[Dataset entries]
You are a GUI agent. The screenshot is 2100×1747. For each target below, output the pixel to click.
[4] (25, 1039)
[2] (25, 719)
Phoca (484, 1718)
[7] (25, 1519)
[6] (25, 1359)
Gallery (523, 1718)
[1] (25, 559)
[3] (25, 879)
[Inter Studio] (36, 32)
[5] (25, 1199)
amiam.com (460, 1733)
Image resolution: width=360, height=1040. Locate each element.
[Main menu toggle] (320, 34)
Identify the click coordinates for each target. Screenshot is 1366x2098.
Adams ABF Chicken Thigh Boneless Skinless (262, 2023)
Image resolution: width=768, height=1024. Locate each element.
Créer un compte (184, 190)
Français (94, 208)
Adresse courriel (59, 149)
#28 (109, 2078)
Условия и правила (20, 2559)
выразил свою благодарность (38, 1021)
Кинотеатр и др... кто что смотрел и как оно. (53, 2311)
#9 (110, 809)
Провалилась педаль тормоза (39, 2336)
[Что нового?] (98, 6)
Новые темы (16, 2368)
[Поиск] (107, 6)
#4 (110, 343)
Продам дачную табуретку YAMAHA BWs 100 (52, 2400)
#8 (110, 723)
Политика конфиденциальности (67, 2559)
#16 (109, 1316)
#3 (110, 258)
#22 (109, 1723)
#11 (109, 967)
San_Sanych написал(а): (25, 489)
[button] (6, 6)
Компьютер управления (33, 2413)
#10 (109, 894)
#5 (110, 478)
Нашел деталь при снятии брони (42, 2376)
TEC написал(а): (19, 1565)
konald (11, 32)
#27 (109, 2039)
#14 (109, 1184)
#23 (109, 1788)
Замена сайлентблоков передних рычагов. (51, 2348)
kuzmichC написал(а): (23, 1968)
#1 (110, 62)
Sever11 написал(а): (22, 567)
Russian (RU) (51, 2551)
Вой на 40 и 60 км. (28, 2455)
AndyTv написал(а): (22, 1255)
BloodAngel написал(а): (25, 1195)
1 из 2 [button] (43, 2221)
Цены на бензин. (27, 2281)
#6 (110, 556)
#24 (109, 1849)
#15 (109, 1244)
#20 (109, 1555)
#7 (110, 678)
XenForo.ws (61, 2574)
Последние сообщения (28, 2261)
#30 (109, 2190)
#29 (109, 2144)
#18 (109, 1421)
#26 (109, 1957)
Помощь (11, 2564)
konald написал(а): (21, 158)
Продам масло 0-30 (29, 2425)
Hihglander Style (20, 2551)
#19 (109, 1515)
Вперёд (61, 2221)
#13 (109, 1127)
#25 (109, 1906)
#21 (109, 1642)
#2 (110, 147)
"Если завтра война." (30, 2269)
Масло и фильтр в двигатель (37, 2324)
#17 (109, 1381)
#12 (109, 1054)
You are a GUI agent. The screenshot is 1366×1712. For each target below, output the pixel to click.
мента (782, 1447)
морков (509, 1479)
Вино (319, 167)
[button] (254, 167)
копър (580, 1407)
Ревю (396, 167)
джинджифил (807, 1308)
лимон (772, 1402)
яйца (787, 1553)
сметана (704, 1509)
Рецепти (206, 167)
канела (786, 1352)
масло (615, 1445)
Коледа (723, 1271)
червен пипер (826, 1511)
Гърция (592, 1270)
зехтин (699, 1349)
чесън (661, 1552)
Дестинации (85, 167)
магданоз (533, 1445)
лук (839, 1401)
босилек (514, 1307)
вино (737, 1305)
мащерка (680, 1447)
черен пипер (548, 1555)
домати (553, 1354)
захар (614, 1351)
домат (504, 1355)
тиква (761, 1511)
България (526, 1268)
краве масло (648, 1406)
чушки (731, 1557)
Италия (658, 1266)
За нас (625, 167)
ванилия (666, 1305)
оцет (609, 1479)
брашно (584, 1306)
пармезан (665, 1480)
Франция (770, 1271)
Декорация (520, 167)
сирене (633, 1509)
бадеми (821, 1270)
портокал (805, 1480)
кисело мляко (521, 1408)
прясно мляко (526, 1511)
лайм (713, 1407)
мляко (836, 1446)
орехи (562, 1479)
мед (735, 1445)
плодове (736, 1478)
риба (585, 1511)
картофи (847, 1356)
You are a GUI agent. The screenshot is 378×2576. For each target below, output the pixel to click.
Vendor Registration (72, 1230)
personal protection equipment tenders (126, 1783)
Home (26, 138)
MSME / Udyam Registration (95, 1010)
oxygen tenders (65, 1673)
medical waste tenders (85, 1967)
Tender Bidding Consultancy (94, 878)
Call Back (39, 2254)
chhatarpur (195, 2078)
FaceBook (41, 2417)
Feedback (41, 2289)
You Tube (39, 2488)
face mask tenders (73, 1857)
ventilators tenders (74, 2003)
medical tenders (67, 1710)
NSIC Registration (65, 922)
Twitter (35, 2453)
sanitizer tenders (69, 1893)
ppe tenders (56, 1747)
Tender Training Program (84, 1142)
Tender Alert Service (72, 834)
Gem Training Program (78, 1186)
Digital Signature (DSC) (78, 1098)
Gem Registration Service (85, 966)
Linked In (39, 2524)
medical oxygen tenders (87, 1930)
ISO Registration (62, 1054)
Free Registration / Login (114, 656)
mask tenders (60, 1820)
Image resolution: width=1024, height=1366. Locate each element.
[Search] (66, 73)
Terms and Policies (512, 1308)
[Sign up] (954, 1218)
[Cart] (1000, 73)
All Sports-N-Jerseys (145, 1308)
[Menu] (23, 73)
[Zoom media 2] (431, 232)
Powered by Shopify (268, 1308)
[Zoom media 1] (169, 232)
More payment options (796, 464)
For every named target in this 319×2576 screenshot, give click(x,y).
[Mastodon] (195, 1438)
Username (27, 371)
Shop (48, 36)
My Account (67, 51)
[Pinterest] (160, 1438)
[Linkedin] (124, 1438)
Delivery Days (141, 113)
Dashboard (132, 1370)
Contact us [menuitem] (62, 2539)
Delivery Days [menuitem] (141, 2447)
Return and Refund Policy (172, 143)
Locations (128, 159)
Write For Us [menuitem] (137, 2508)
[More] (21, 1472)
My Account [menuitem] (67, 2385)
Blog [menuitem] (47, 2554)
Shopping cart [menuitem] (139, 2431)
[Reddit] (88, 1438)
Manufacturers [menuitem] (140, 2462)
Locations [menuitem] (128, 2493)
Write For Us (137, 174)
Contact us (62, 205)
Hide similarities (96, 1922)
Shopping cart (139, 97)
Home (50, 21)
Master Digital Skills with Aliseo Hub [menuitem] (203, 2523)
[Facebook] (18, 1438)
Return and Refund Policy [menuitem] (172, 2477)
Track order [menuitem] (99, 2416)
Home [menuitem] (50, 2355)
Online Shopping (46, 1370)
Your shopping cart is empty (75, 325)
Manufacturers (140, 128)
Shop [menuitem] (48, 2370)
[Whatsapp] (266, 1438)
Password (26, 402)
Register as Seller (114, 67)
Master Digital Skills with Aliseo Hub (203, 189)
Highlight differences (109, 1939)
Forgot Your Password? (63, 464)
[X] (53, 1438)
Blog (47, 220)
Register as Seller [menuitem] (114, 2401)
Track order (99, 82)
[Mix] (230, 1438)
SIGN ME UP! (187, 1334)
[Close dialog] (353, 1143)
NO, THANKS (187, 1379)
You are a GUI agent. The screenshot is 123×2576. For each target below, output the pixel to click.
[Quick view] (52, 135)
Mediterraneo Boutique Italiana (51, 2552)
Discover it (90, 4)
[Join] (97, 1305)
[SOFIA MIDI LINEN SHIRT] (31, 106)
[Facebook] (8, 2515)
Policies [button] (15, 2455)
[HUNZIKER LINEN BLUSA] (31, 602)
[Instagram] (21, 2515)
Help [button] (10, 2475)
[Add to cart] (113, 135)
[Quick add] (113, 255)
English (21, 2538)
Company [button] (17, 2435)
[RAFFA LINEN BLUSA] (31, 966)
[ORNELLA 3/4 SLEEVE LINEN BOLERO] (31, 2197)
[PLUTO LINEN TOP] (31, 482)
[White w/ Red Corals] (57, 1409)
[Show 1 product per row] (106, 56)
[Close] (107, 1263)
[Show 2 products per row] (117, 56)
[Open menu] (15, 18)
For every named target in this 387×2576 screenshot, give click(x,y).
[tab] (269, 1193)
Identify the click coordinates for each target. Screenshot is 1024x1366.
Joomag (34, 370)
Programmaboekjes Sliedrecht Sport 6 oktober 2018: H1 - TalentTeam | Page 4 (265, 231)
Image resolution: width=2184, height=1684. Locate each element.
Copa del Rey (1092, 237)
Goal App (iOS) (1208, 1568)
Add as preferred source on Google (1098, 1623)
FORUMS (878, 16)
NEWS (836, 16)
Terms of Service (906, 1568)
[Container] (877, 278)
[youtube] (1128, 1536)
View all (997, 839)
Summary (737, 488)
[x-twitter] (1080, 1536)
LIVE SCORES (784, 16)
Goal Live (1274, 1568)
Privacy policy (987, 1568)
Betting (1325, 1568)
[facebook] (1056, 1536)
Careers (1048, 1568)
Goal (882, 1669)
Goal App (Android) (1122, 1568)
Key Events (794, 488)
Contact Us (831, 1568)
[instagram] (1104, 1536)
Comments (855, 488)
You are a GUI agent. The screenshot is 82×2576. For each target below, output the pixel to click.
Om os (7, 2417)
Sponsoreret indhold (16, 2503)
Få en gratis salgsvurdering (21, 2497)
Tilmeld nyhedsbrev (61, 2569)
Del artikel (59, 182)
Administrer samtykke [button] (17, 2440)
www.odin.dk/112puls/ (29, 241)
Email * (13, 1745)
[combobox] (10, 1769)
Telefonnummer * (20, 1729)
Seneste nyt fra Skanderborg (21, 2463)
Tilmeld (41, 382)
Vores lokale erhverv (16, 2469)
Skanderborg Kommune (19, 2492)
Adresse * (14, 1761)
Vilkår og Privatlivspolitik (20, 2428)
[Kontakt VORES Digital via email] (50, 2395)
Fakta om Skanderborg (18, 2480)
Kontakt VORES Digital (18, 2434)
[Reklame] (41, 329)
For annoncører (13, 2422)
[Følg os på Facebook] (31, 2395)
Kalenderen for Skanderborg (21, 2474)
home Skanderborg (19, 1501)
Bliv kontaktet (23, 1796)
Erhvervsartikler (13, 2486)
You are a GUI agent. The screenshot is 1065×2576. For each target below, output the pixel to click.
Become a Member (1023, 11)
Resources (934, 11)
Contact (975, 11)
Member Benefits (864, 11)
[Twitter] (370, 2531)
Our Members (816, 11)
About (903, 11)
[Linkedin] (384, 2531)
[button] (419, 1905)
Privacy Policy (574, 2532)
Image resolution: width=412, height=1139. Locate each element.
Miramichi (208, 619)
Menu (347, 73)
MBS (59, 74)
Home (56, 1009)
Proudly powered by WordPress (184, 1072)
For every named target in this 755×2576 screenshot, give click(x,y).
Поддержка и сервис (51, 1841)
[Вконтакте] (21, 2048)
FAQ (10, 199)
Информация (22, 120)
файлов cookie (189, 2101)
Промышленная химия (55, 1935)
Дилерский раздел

# [Exercise details]
Examine the records and pull out every line where the string "Seller" occurs.

# [Answer to this exercise]
Register as Seller (114, 67)
Register as Seller [menuitem] (114, 2401)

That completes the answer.